トレーニングができないなかで、新たな取り組みを始めたチームもある。ゴールデンウイーク明けまで活動を自粛している千葉県の市立船橋高校では、健康管理アプリを今季から導入。選手のコンディション管理を目的に新型コロナウイルスが蔓延する前の2月から取り入れていたが、思わぬ形で効果を発揮する結果となった。
このアプリの特徴は、全選手がスマートフォンからデータを入力し、全スタッフがPCなどからチェック可能な仕組みにある。記載項目は多岐にわたり、コンディション管理では体温、起床時間、心拍数、ケガの詳細など10項目。食事管理では朝・昼・夜の食事、補食の記録や競技に合った栄養素の目安を把握できる。いずれも記録したデータのグラフ化に対応しており、摂取したエネルギーや栄養素までアプリだけで管理が可能だ。

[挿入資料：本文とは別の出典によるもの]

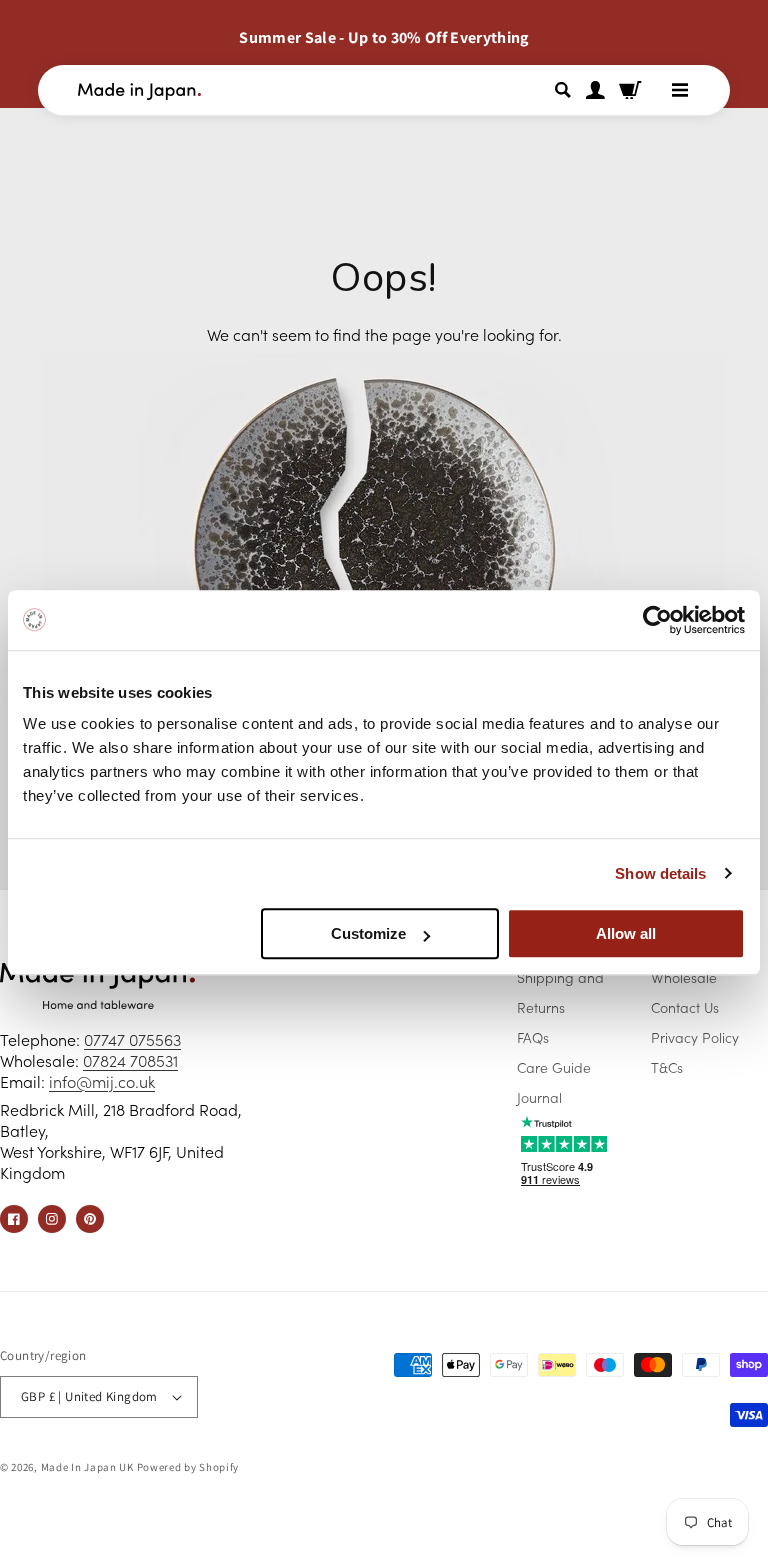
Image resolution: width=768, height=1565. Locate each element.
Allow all (626, 933)
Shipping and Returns (560, 992)
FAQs (533, 1037)
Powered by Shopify (188, 1467)
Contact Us (685, 1007)
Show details (660, 873)
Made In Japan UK (87, 1467)
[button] (566, 90)
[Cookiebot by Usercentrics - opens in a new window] (657, 620)
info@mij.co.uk (102, 1081)
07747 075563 (132, 1039)
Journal (539, 1097)
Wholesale (684, 977)
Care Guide (554, 1067)
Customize (368, 933)
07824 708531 (130, 1060)
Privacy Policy (695, 1037)
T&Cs (667, 1067)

新型コロナウイルスの感染拡大が進んでからは、より細かく選手に情報を入力することを徹底。チームを率いる波多秀吾監督は「新型コロナウイルスが流行してからは体温や鼻水、咳などの有無も細かく入れるようにし、スタッフが毎日アプリで見られるようにしました。選手たちの体調管理に役立っていますね」と、体調の可視化にメリットを感じている。

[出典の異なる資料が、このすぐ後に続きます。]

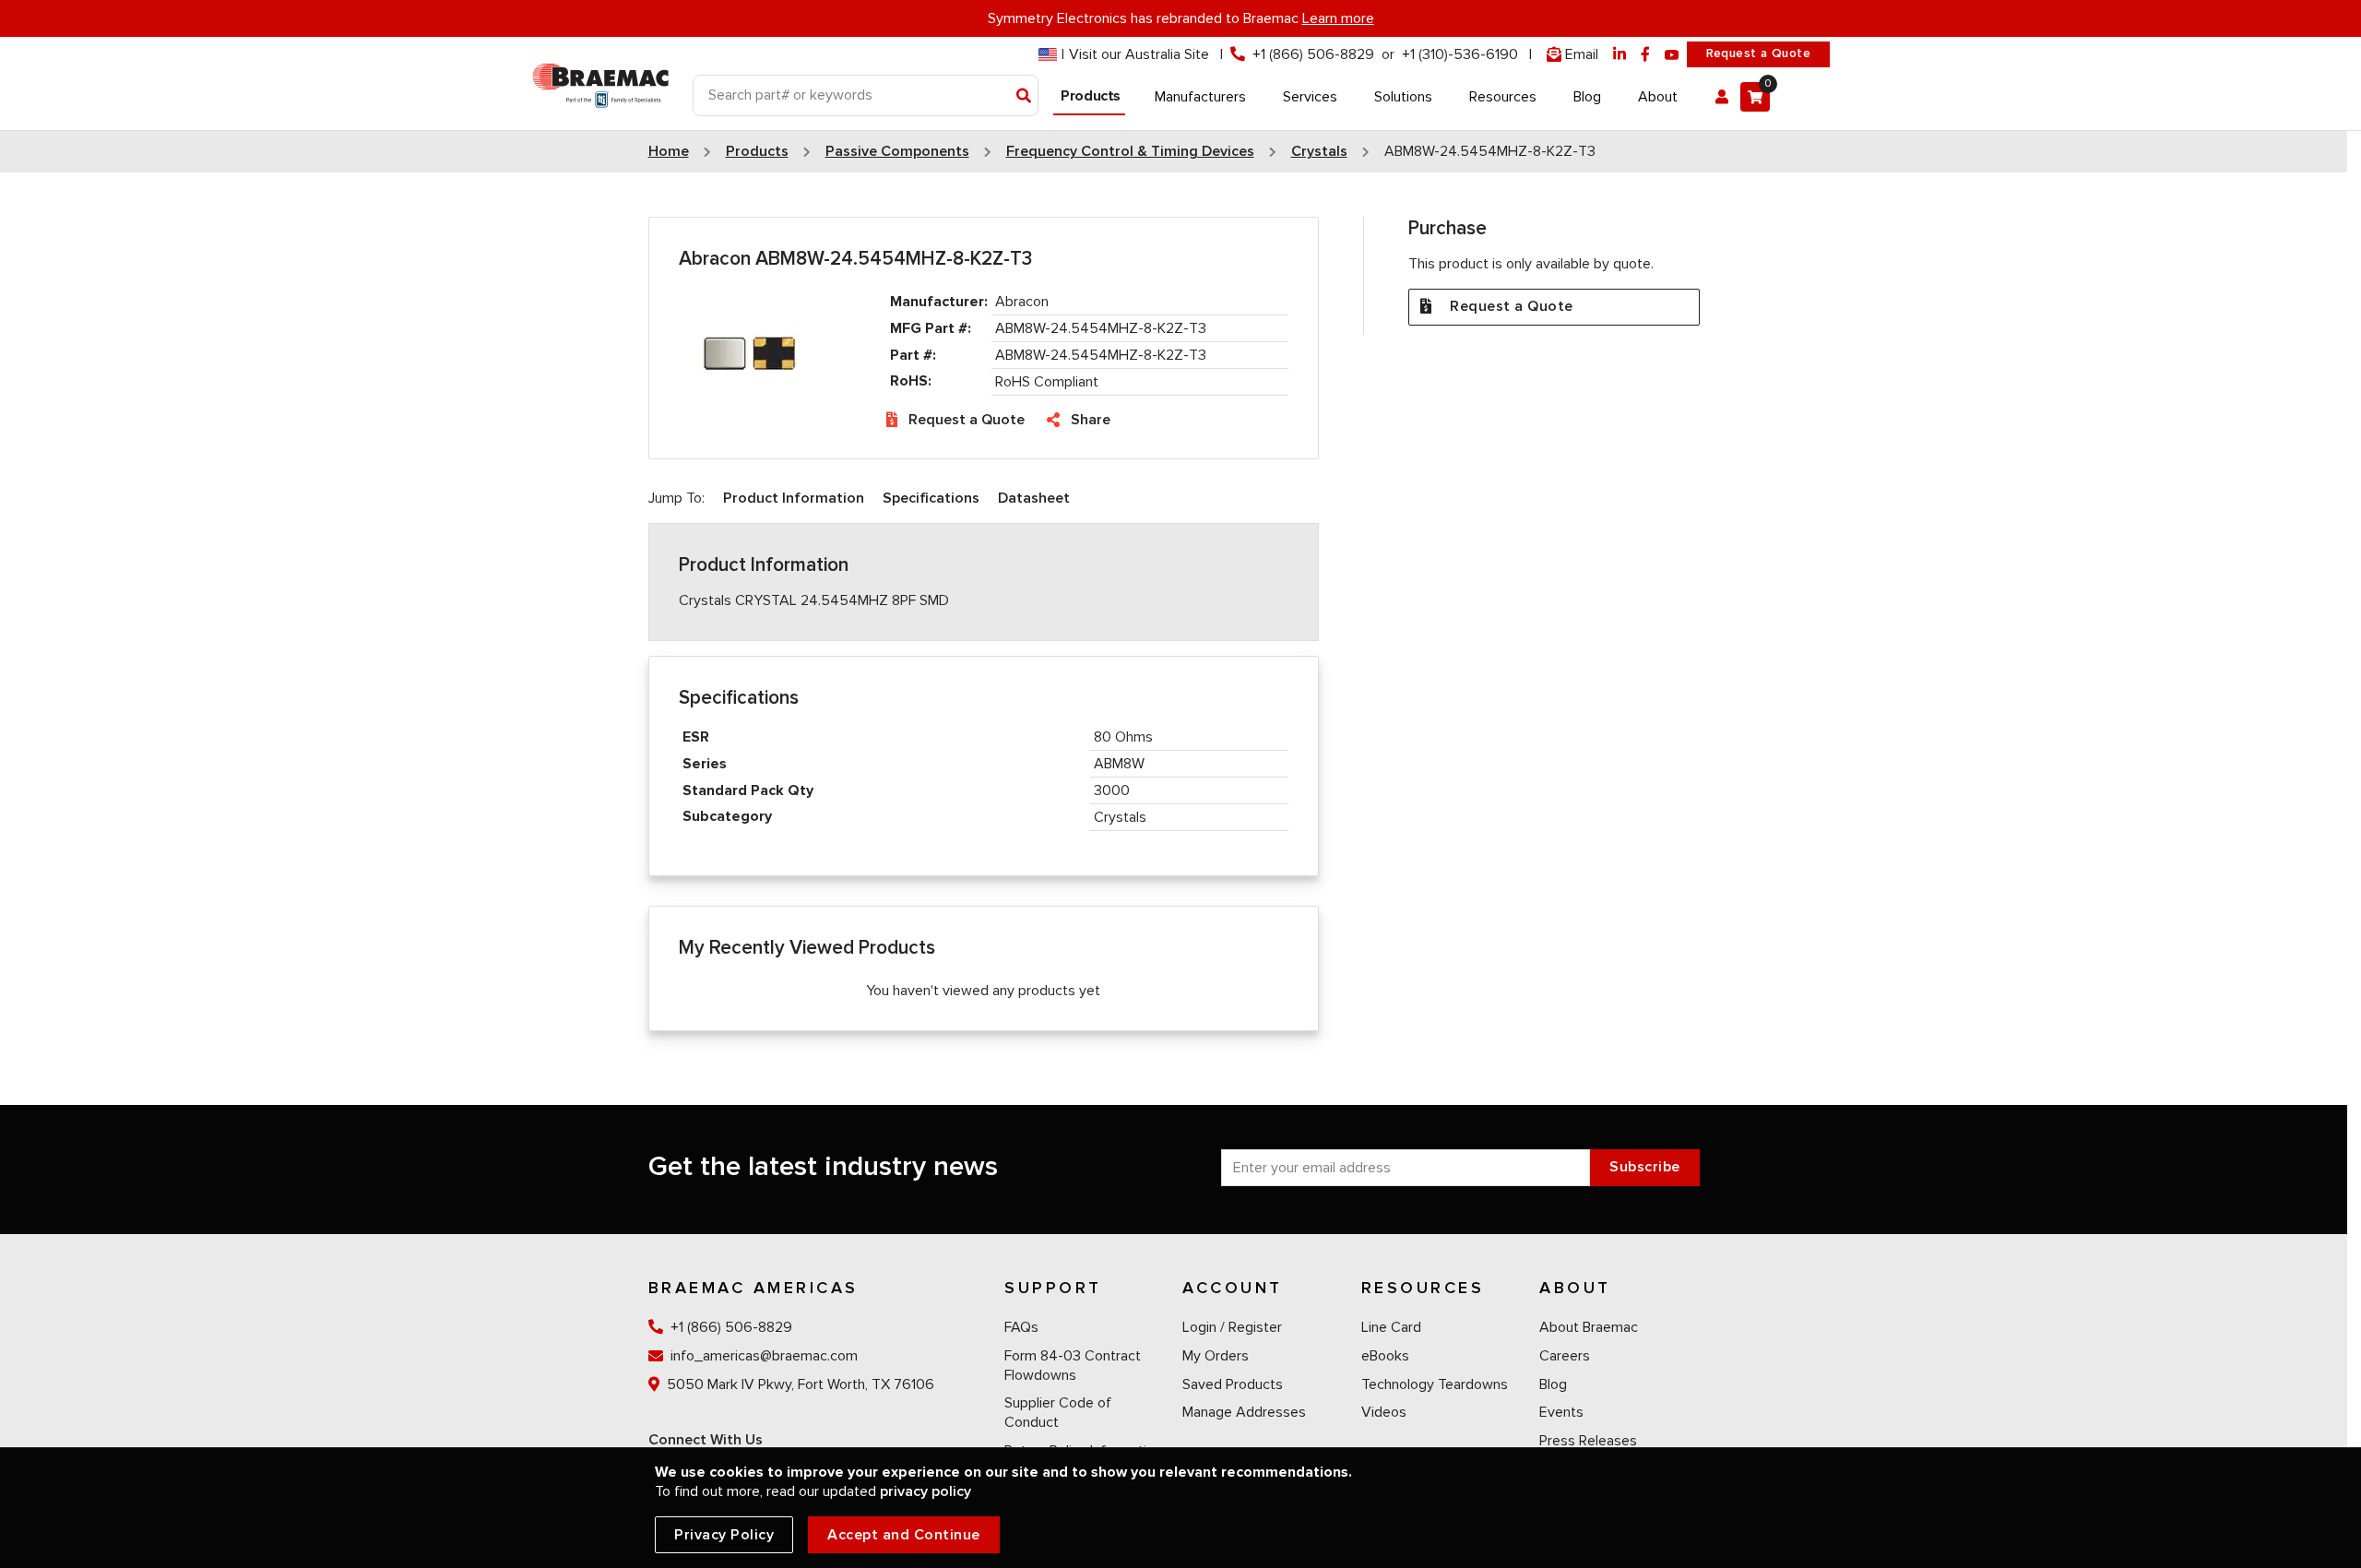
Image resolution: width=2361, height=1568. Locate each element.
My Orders (1215, 1356)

離れ離れになっているチームの体調管理に、スマートフォンとアプリが活躍している
photo by ICHIRITSU FUNABASHI
そのほかにもチーム全体でコミュニケーションが円滑に取れるように、個別のメッセージ機能や全員が共有できる連絡ボードが設けられている。波多監督によれば、そうした機能が活動自粛中に役立っているという。

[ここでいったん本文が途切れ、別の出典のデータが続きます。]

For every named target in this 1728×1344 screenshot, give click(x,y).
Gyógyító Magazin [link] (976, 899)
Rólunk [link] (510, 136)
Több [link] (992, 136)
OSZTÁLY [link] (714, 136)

3月中旬に初めて活動停止した際には、連絡ボードを有効活用。試合中のプレー動画を5つほど切り取り、全部員に意見を求めた。すると、トレーニングだけでは見えてこない選手たちの考え方が見えてきたと指揮官は話す。
「連絡ボードに動画を送り、『これについてどう思うか、誰がどうしないといけないとか、改善するためには?』というのを選手に問いかけたんです。すると、個々のサッカーに対する理解度がかなり見えてきました。やり取りをしていくと、知識を持っているのがわかったんです。ただ、それをピッチで表現できない選手もいる。頭とプレーでギャップがあることに気づかされましたね」
選手たちにも好評で、こうした取り組みがサッカーと向き合う時間になっているとメリットを実感している。
このアプリをすでに取り入れているプロクラブもあり、高体連やJリーグの育成組織を入れて約100チームほどが導入済。他競技でもプロ野球やバスケットボールのBリーグでも利用しているチームがあり、こうした取り組みがトレンドになりつつある。
いつ収束するかわからないコロナ禍。各チームは工夫を凝らしながら、さまざまな試みを続けている。このピンチをチャンスに変えられるか。安心してスポーツができる日が訪れると信じ、歩みを進めていく。